Outreach programs are those that involve bringing services directly to where people are. Such programs have been developed because getting useful information, programs services and supplies that enhance safety to current or potential users can be problematic. This is particularly the case if the expectation is that one must actually go to the provider in question to get what one needs. Barriers, both personal and structural can prevent this from happening, particularly for people who are homeless. For instance, stigma, ill health, lack of money and transportation may make it difficult or unlikely that someone can get to an agency. This becomes even more problematic if a person is not aware that a service or program exists in the first place.

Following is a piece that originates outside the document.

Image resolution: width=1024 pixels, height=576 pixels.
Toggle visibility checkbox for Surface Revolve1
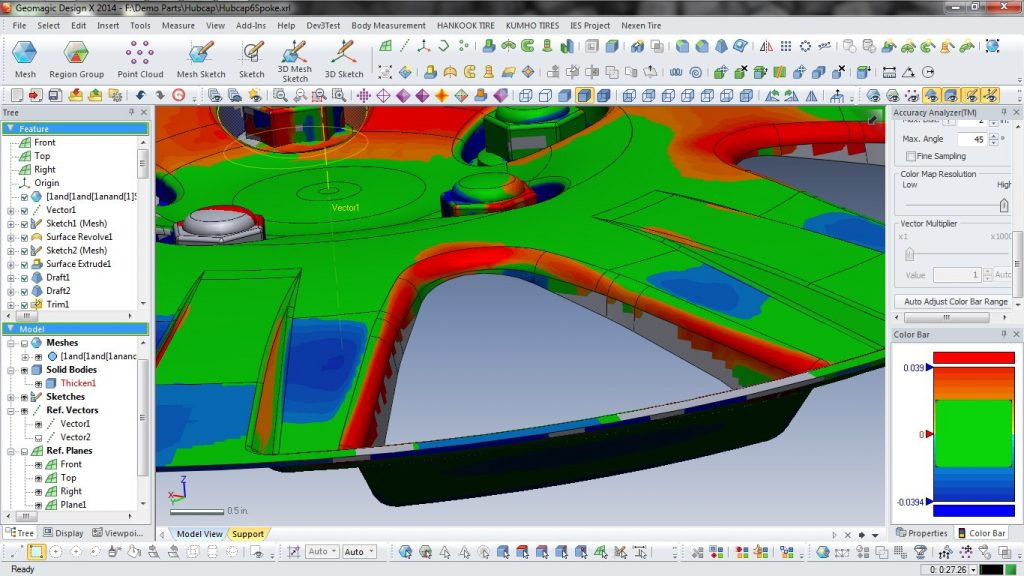(x=24, y=237)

Outreach, when coupled with access to services, creates community linkages at both the client and systemic level. At the client level, it ensures referral to services that address problem substance use and other related health and basic needs. Systemically, it increases collaboration and coordination among service providers to maximize the use of limited resources and ensure the provision of multidisciplinary services to address the needs of individuals and their families. Potential outreach settings may include safe houses, employee assistance programs, health centres, community centres, prisons, mental health facilities, physicians' offices and community educational programs.
Outreach services for people with substance use problems typically involves meeting clients in their own environments. Outreach services provided through drop-in programs, mobile treatment services and street contacts, can increase access to services by providing flexible hours of operation in accessible locations. Outreach is most effective when trust is established and maintained over multiple brief sessions. Activities include dissemination of health information, education on harm reduction strategies, provision of information on community-based resources, identification of strategies for accessing services, and when needed, accompanying clients to preliminary appointments.
Early intervention and outreach strategies require an understanding of the circumstances and needs of each client in order to adapt services and include relevant supports. The goal is to reduce problem substance use as well as enhance overall health and social functioning. Outreach workers engage people in a personalized assessment of their own risk behaviours, and in realistic discussions of resources available to support sustainable changes. Outreach can promote life skills, including personal development, parenting, employment readiness, budgeting, self-esteem, nutrition, stress management, assertiveness and interpersonal relationships.
Peer outreach involves the use of members of the targeted community as outreach workers. For instance, if someone were needed to work with homeless youth, members of this group would be hired to do the work. This approach is seen to be effective because such persons bring a wealth of personal experience to their work. Peers consider their views and information trustworthy.
Service providers that are familiar with the range of services and programs available in the community and knowledgeable about how they may be accessed are invaluable to individuals that require assistance for their substance use problems. Evidence shows that service agreements, related to interagency referral and treatment protocols, are helpful mechanisms for increasing collaboration and coordination among service providers and providing better access to services.